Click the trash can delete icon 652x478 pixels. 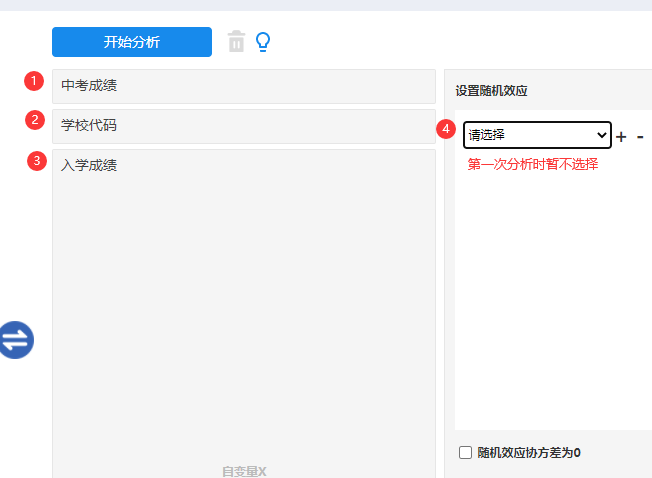[x=236, y=42]
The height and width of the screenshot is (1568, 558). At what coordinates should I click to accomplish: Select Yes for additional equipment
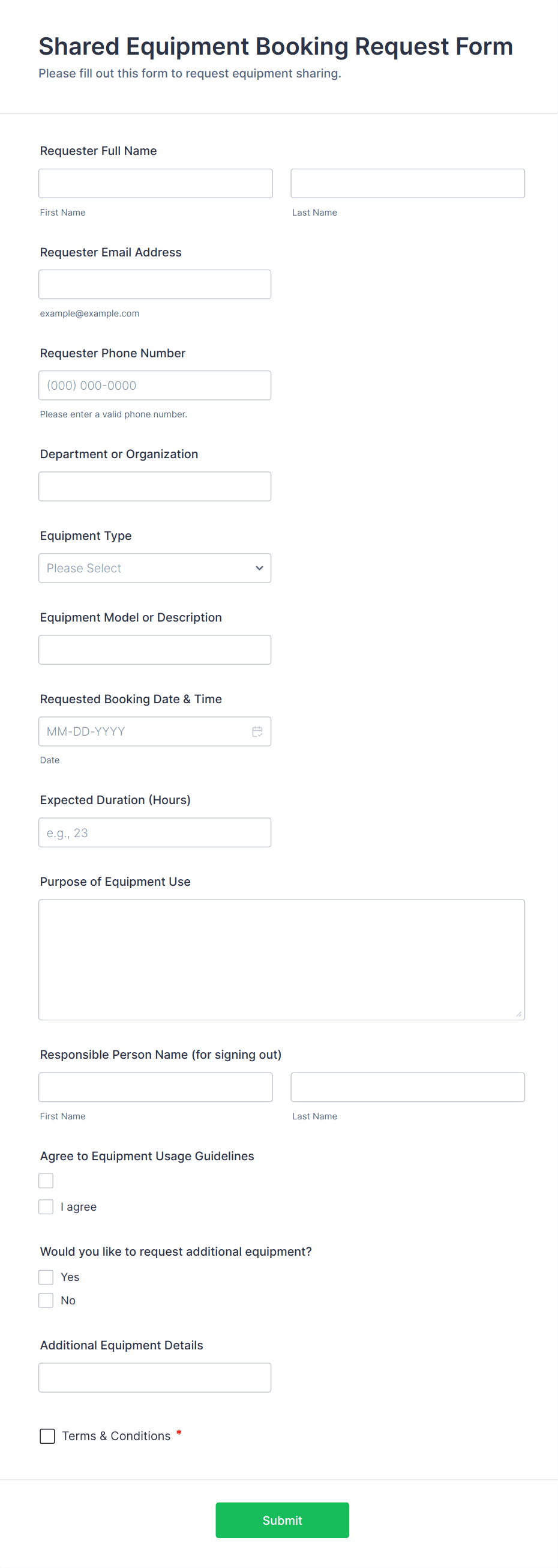pyautogui.click(x=46, y=1276)
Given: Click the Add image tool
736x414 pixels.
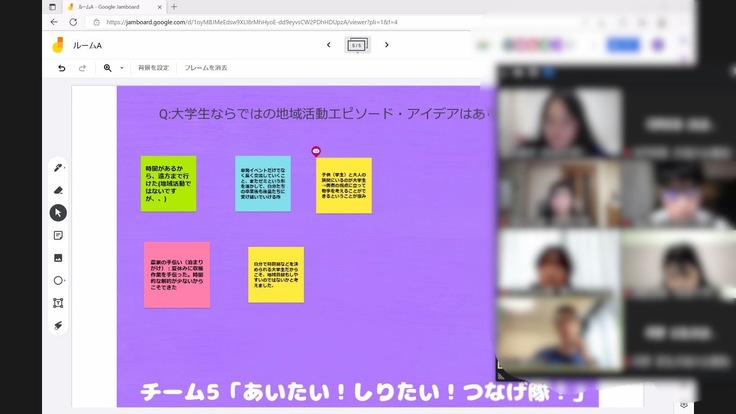Looking at the screenshot, I should click(58, 258).
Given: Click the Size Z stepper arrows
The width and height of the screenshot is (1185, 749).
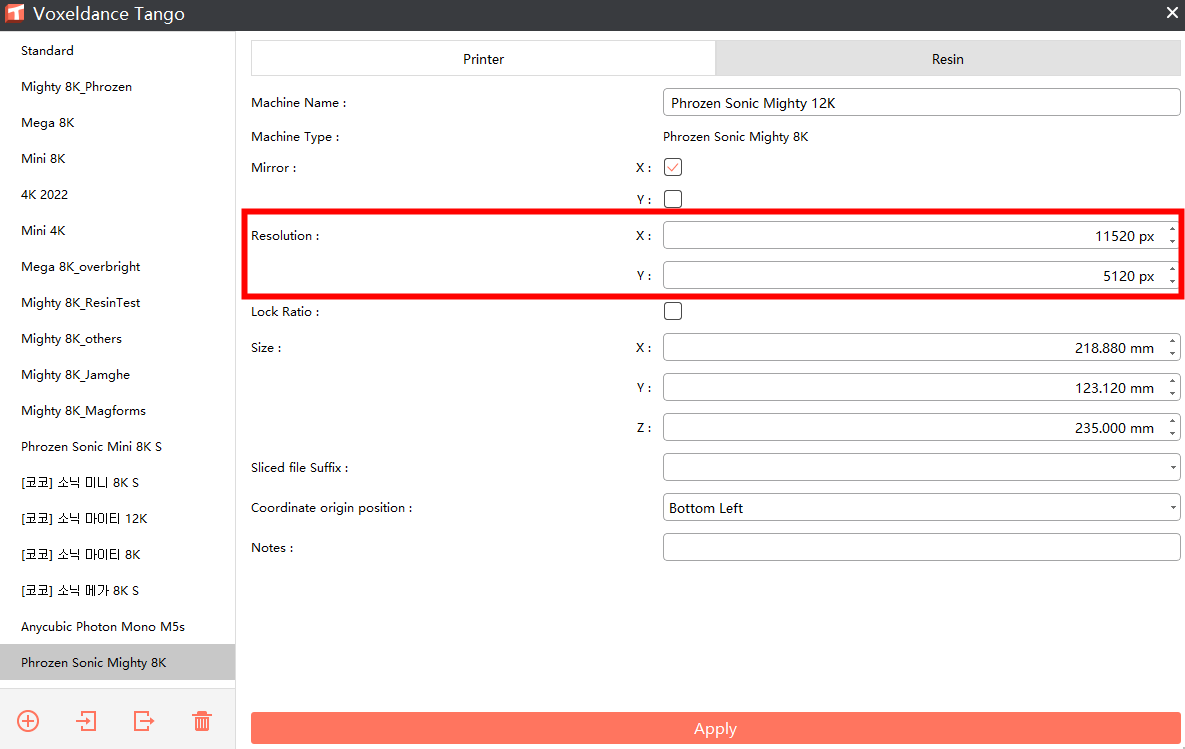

WHAT TO PRODUCE:
Only the lines from the line with "736x414 pixels." through the end of the entries above, copied exactly and with both ends included, belong in the response; the pictures do not.

RESULT FOR THIS TASK:
736x414 pixels.
Looking at the screenshot, I should click(58, 258).
Given: Click the Size Z stepper arrows
The width and height of the screenshot is (1185, 749).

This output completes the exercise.